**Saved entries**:
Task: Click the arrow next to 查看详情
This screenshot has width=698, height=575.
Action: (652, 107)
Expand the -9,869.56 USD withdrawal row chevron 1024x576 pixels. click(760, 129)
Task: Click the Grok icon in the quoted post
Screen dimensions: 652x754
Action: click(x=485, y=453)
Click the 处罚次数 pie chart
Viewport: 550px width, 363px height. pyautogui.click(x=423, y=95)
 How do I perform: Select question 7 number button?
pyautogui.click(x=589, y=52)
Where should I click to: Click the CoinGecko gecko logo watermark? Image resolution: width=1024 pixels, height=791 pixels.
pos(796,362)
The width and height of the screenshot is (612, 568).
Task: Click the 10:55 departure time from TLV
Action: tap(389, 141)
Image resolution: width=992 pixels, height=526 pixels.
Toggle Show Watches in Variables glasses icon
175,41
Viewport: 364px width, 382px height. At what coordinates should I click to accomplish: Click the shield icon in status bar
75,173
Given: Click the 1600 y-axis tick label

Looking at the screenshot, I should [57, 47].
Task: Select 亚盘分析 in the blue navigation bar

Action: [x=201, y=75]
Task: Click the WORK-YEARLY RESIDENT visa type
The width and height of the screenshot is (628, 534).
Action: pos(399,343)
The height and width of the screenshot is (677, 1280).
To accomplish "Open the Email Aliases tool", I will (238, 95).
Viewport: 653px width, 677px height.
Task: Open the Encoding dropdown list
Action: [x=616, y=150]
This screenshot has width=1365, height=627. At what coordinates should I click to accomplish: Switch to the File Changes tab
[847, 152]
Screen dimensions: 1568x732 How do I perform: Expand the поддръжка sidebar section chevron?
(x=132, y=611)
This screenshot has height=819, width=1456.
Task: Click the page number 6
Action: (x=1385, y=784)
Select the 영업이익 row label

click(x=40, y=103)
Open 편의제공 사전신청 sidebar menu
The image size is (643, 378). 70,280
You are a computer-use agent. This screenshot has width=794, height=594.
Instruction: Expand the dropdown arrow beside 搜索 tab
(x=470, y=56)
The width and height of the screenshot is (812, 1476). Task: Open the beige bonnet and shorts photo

**Work order**:
Would you retype all of the lines shown above, exactly as given?

**Problem solution**:
Task: Click the arrow next to 查看详情
This screenshot has width=698, height=575.
Action: (652, 107)
Expand the -9,869.56 USD withdrawal row chevron 1024x576 pixels. click(760, 129)
Task: Click the Grok icon in the quoted post
Screen dimensions: 652x754
Action: click(x=485, y=453)
Click the 处罚次数 pie chart
Viewport: 550px width, 363px height. pyautogui.click(x=423, y=95)
 How do I perform: Select question 7 number button?
pyautogui.click(x=589, y=52)
Where should I click to: Click the CoinGecko gecko logo watermark? Image resolution: width=1024 pixels, height=791 pixels.
pos(796,362)
The width and height of the screenshot is (612, 568).
Task: Click the 10:55 departure time from TLV
Action: tap(389, 141)
Image resolution: width=992 pixels, height=526 pixels.
Toggle Show Watches in Variables glasses icon
175,41
Viewport: 364px width, 382px height. At what coordinates should I click to accomplish: Click the shield icon in status bar
75,173
Given: Click the 1600 y-axis tick label

Looking at the screenshot, I should [57, 47].
Task: Select 亚盘分析 in the blue navigation bar

Action: [x=201, y=75]
Task: Click the WORK-YEARLY RESIDENT visa type
The width and height of the screenshot is (628, 534).
Action: pos(399,343)
The height and width of the screenshot is (677, 1280).
To accomplish "Open the Email Aliases tool", I will (238, 95).
Viewport: 653px width, 677px height.
Task: Open the Encoding dropdown list
Action: [x=616, y=150]
This screenshot has width=1365, height=627. At what coordinates should I click to accomplish: Switch to the File Changes tab
[847, 152]
Screen dimensions: 1568x732 How do I perform: Expand the поддръжка sidebar section chevron?
(x=132, y=611)
This screenshot has height=819, width=1456.
Task: Click the page number 6
Action: (x=1385, y=784)
Select the 영업이익 row label

click(x=40, y=103)
Open 편의제공 사전신청 sidebar menu
The image size is (643, 378). 70,280
You are a computer-use agent. This screenshot has width=794, height=594.
Instruction: Expand the dropdown arrow beside 搜索 tab
(x=470, y=56)
The width and height of the screenshot is (812, 1476). Task: Open the beige bonnet and shorts photo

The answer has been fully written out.